I kept goin… “You ever get a blowjob from a girl & she eat shrimp for lunch dat day, next thing you know, yer dick smells like shrimp all day long?”  At this point, da people are DYING.  “Da kids on my block are callin me Shrimp-dick…and they were callin me dat BEFORE it actually smelled like shrimps but now da nick name makes perfect sense!!!”  Everyone in da comedy club got up outta there chair to clap for me.  They call this a “standing ovulation’ in show-biz.
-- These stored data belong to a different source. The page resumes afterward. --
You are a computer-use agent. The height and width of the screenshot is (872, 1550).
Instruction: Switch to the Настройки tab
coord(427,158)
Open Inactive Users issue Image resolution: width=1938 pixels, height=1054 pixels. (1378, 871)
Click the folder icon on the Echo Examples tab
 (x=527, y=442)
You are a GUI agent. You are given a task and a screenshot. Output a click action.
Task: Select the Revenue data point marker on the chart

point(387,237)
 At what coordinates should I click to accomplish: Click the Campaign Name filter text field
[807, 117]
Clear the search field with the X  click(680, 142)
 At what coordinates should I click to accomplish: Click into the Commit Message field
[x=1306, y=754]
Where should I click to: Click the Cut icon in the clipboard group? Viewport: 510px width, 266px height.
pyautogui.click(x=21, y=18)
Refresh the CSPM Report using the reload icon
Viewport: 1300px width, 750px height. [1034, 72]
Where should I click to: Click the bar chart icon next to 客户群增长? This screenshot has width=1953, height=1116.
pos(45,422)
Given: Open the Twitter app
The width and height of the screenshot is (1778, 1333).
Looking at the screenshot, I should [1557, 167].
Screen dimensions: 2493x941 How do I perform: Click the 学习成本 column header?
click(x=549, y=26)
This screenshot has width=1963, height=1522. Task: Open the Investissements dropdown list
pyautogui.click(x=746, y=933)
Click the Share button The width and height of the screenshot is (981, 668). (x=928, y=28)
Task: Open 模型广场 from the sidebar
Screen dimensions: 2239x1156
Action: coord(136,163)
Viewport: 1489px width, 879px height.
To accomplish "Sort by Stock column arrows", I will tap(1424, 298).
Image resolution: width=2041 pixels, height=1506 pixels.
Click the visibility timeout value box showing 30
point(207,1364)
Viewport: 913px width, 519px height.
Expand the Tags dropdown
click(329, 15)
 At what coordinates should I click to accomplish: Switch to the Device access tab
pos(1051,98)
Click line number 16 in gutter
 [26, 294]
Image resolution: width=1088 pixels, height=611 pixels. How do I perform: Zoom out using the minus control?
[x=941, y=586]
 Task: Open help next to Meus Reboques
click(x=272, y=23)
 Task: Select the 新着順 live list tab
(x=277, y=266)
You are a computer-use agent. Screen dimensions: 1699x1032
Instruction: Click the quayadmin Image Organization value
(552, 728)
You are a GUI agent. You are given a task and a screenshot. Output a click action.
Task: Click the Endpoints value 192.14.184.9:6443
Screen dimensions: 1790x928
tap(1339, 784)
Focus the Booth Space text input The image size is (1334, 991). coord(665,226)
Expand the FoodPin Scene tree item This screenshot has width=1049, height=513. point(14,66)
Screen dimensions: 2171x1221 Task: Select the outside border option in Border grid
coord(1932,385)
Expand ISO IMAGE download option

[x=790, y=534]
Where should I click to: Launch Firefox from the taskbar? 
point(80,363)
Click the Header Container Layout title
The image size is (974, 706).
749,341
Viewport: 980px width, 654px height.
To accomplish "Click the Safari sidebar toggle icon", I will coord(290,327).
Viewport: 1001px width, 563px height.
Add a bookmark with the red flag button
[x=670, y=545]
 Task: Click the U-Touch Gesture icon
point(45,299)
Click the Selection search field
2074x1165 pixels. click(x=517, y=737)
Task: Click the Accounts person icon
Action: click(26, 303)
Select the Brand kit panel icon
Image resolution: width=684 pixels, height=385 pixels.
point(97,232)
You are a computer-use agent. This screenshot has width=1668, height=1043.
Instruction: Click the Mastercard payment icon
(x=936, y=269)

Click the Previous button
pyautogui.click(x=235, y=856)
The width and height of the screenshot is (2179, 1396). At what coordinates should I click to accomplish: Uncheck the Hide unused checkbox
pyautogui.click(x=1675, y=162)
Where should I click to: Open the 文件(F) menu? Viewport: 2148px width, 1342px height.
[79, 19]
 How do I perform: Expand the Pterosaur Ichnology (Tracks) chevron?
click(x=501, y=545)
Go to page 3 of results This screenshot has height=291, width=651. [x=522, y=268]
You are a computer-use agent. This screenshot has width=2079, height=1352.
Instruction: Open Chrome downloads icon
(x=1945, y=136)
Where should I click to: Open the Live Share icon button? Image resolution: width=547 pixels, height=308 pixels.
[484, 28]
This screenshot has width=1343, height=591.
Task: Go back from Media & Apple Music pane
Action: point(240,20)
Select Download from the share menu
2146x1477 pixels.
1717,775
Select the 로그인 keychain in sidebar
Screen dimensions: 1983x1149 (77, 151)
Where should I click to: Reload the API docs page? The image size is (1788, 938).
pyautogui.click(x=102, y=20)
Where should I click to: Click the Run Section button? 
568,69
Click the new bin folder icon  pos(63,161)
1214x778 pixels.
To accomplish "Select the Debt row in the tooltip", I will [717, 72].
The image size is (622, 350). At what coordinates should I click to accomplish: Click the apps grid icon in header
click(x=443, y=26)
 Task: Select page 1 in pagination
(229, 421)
I got off dat stage & I felt like a rock star…i felt like I was rolling on some good-ass molly.  I just wanted to hug everyone & i was mega-horny.

I went up to Melissa who gave me a big fuckin hug.  “you did so so good…okay time to make dat pee-pee come aliva w/ some saliva!!”  I put my hand in her face.  “Hold up Melissa…I am glad you promise me a BJ but I am gonna have to say rain check on dat.”  Melissa kinda made a wtf face but she understood. 

I hugged her again.  “Thank you Marissa.  I am a better man now.  My life is about to change now that i am a stand up comedian.”

Dat night I went home & magically I could suck my own rod.  it was a christmas miracle…was it da new found courage I got to da things i always wanted to do but was scared?  Yup, that is exactly what it was.  Also i got 10 new Twidder followers & i was stoked about dat too.

Dan Licata is a stand-up comedian & also he is a huge-ass fan of Yotube personality Timothy Delaghetto.